Electromechanically active polymer actuators based on biofriendly choline ionic liquids

Abstract

Smart and soft electroactive polymer actuators have many beneficial properties, making them attractive for biomimetic and biomedical applications. However, the selection of components to fabricate biofriendly composites has been limited. Although biofriendly options for electrodes and membranes are available, the conventional ionic liquids (ILs) often used as the electrolytes in the actuators have been considered toxic in varying degrees. Here we present a smart electroactive composite with carefully designed and selected components that have shown low toxicity and a biofriendly nature.

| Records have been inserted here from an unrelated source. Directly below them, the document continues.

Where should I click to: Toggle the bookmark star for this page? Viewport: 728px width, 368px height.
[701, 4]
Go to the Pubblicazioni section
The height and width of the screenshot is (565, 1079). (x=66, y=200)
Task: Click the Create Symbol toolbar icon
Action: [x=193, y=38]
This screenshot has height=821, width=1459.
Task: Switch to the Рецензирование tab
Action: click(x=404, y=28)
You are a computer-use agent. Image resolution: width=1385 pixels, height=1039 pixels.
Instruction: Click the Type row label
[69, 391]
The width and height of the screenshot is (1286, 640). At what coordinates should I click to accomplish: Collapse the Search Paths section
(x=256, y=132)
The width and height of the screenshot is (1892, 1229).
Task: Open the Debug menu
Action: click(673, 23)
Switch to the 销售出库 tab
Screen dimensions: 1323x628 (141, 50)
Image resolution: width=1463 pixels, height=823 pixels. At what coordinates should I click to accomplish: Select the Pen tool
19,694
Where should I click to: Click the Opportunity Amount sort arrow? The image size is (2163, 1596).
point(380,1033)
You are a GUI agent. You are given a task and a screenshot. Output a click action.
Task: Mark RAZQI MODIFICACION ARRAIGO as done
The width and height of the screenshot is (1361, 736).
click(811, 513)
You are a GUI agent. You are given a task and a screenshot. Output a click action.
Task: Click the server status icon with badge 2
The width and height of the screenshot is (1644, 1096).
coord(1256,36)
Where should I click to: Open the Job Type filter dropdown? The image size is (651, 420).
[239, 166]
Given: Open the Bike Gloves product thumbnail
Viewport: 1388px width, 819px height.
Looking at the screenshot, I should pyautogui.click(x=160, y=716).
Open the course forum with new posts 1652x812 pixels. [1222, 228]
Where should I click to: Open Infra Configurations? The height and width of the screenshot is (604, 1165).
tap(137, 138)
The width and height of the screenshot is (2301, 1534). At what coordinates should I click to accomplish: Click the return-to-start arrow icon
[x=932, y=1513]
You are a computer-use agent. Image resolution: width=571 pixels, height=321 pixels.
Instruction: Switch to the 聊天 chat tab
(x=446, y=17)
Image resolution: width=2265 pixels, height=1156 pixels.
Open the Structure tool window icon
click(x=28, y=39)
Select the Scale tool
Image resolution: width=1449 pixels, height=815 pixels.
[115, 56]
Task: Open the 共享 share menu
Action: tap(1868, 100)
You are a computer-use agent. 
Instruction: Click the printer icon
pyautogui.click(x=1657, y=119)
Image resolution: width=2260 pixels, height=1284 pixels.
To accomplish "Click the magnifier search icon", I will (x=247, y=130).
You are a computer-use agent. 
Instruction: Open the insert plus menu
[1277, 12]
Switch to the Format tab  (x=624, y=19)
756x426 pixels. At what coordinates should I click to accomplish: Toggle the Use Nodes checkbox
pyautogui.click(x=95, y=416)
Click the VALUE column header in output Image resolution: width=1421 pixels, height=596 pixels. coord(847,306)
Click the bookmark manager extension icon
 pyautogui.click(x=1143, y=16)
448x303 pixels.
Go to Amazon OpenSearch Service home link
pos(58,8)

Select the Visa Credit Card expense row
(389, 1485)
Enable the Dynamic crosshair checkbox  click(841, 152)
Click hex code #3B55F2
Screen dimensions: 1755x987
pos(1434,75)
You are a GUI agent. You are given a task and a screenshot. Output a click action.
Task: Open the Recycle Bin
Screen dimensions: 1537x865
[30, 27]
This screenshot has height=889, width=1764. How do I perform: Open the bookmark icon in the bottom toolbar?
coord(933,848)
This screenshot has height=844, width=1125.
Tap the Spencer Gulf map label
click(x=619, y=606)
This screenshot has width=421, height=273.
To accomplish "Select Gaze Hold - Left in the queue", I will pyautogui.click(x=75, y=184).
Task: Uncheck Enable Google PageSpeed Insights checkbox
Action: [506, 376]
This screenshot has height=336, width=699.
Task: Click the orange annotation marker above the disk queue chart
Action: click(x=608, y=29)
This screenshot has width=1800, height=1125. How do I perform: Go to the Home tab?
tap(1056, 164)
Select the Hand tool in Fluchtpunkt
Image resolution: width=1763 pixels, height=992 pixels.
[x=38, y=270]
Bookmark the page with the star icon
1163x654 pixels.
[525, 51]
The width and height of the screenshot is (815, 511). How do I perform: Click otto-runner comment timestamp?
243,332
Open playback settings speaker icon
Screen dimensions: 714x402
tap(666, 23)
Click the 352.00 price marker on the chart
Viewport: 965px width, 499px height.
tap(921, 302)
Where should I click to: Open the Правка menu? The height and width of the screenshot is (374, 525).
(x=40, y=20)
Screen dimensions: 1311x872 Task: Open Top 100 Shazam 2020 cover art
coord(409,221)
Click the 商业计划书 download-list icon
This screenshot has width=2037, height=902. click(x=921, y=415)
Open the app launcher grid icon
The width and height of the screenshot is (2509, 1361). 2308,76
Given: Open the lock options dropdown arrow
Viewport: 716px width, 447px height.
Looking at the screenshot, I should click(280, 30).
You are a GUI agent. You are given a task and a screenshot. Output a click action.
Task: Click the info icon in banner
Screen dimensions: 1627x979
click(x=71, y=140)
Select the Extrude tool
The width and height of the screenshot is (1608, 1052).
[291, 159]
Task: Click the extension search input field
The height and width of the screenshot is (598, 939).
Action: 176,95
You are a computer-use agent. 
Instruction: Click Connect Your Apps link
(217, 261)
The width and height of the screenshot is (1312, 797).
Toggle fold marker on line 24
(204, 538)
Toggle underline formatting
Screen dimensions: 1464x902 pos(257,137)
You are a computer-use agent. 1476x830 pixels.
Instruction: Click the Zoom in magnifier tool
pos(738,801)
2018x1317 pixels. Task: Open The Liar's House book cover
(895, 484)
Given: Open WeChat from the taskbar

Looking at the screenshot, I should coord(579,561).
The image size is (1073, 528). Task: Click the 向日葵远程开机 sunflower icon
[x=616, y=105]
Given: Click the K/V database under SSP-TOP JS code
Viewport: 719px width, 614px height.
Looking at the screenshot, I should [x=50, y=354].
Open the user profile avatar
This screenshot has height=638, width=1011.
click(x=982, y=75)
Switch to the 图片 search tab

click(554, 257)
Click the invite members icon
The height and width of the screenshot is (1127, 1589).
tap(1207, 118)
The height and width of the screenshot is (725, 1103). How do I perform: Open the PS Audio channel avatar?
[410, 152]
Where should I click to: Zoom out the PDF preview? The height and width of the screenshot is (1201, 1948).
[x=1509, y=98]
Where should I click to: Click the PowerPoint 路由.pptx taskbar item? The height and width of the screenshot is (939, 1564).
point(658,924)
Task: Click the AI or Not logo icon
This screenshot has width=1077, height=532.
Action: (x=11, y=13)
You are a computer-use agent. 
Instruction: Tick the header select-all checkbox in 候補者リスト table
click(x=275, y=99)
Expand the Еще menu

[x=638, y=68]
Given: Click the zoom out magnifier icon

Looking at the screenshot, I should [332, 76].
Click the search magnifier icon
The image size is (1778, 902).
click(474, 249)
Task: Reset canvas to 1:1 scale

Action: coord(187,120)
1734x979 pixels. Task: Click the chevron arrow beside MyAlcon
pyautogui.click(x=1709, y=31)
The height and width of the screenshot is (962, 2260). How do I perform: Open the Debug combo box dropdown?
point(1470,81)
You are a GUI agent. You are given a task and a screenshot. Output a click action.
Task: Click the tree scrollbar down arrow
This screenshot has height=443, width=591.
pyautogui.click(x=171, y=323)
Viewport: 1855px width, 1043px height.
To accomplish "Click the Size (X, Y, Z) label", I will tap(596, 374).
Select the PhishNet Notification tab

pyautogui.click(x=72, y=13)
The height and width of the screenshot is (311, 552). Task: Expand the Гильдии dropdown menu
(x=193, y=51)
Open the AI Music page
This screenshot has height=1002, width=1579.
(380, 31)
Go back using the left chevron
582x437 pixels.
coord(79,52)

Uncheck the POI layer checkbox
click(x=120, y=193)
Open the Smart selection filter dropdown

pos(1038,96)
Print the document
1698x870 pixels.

In the present study, polypyrrole-PVdF trilayer actuators using six different choline ILs were prepared and characterized. Choline ILs have shown promise in applications where low environmental and biological impact is critical. Despite this, the anions in ILs have a strong impact on toxicity. To evaluate how the anions effect the bioactivity of the ILs used to prepare the actuators, the ILs were tested on different microbial cultures (Escherichia coli, Staphylococcus aureus, Shewanella oneidensis MR-1) and HeLa cells. All of the selected choline ILs showed minimal toxic effects even at high concentrations. Electro-chemo-mechanical characterization of the actuators indicated that polypyrrole-PVdF actuators with choline ILs are viable candidates for soft robotic applications. From the tested ILs, choline acetate showed the highest strain difference and outperformed the reference system containing an imidazolium-based IL.